I also told her how much I craved physical intimacy right now. She said she didn't know that and crawled over to sleep on my chest like she used to. Love her for that. I told her what I needed and she was happy to give it to me.

The longer this goes on, the more my fears subside. I love who she has become between our deployments and I think she is secretly feeling the same about me but is just a little scared right now. I wish she could see inside my mind and realize my determination and resolve but she can't. For now I can be content on where we are.

Now for a weekend of working on our marriage, having fun and enjoying one another again!

Lynn
_Posted via Mobile Device_


----------



## BeYou

Awesome Lynn! Yes, her apprehension is to be expected. It will subside little by little as time goes on.

Congrats bud!
_Posted via Mobile Device_


----------



## Lynn2437

BeYou said:


> Awesome Lynn! Yes, her apprehension is to be expected. It will subside little by little as time goes on.
> 
> Congrats bud!
> _Posted via Mobile Device_


It will on both sides. It is already something wonderful and when it gets better I don't know what I will do to contain myself.


----------



## Lynn2437

Weekend was an overall positive step for us. It had it's ups and downs but we made it through more connected. 

Friday started with a orientation and our first session. Just being there talking about marriage/divorce with her triggered me pretty bad. I locked up and couldn't talk, couldn't laugh. I just plain couldn't be myself. I hate it when this happens, escpecially when she is around. She is very defensive and hard on herself and she thinks when someone is down when they are around her, that it is her fault. Dinner went well though and we decided to take a walk. It was like one of those walks you have when you first meet someone. Alot of handholding, her telling me things she loved about me and vice-versa. She told me later she really enjoyed it. Back to the room and I started shutting down again. She got really frustrated and like she always does, started blaming herself and that she can't do anything right. I got her calmed down and told her why I've been doing that, why I can't help it and that it will pass in time as we grow closer and open up more. I think she understood because we had some of the best sex we have had in along time (I intitiated). And for the first time in years it was because we both wanted to, no pity/duty sex, we made love for the first time in a long time. She told me later it was like it was when we were first together, can't say anymore than that, amazing.

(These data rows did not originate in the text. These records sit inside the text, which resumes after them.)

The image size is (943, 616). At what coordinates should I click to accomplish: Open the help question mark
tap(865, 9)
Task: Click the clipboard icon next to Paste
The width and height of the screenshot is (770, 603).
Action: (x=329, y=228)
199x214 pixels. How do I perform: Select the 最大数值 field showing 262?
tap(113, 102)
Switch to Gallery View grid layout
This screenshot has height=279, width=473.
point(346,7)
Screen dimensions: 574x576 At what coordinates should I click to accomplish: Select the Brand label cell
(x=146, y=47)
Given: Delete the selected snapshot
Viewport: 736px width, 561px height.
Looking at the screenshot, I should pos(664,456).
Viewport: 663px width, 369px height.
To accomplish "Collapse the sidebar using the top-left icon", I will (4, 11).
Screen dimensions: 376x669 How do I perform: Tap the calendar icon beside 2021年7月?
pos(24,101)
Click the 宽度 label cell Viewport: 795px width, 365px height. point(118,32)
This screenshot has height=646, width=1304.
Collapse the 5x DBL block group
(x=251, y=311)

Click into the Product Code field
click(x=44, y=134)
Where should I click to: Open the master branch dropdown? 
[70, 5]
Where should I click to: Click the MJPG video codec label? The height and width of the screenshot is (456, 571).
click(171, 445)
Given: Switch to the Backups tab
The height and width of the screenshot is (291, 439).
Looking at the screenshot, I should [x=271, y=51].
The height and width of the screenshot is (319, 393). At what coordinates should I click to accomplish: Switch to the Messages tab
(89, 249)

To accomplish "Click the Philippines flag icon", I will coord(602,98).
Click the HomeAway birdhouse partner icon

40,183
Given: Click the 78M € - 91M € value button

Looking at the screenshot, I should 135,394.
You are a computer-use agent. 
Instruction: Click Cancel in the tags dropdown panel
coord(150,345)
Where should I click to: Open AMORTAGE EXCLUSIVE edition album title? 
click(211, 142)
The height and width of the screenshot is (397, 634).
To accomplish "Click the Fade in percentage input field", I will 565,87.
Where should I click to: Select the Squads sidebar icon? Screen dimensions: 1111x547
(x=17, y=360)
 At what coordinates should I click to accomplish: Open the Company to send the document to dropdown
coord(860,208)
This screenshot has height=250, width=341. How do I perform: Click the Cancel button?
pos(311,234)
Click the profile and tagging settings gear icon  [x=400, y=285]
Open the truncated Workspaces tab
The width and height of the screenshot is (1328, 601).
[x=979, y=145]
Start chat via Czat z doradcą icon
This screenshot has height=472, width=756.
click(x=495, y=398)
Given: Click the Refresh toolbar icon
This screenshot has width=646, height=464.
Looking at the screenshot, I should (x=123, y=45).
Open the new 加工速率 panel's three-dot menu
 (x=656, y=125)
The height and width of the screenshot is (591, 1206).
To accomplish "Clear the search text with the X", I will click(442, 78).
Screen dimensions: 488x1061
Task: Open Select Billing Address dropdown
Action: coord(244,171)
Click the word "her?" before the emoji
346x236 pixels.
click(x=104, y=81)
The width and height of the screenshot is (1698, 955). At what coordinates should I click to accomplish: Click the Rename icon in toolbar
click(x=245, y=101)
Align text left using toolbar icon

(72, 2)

Saturday was awesome too, all of the sessions were good, we engaged honestly and we didn't hold anything back. We opened up about things she just won't talk about at home. It really makes me feel that we will have to eventually see someone. I hope she starts with me this week. We rode horses and ATV's that afternoon. We just enjoyed each other. She intitiated alot of contact. As the day was winding down and she was getting ready for a massage she had won in a drawing I asked what she wanted to do that night. She had mentioned a night hike which I agreed with. I told her I would find a nice secluded spot, bring a bottle of wine and just spend time together. Didn't turn out like that. She ended up accepting an invite from our friends that were at the retreat with us also, to go to dinner. I honestly didn't mind at that point. We had been spending a little time with them that weekend but everybody understood that we needed time to ourselves also, of which we had plenty of. Well dinner turned into the us being invited to go over to their room for some drinks. She said it wouldn't be for long and then we would go. A bottle of wine later the wife suggested getting beer and hinted at staying there drinking longer than I had wanted and that we agreed upon. My drinking was over and I was upset that after telling my W what I would like to do for the night, that she decided to do something else. I finally got up and told my friends goodbye and told my wife I was going to the room. I shouldn't have left like that but I didn't make a scene. Definately played myself into the victim role there. Of course the W came to the room as I was turning on the TV to settle down and try to relax. She was upset and frustrated. I told her how I felt and she apologized, said she forgot and felt bad about it. It still ruined the rest of the night. We went to sleep.

Sunday, new day, like they all are when we wake up now. Went to breakfast and had a good time with another couple that we kind of know. Held hands and talked on the way back. No mention of last night, good. I want stuff like that to not be re-lived over and over. Really, really good last session. Went over the five love langauges and five ways of asking forgiveness. We found out alot about each other during that one. 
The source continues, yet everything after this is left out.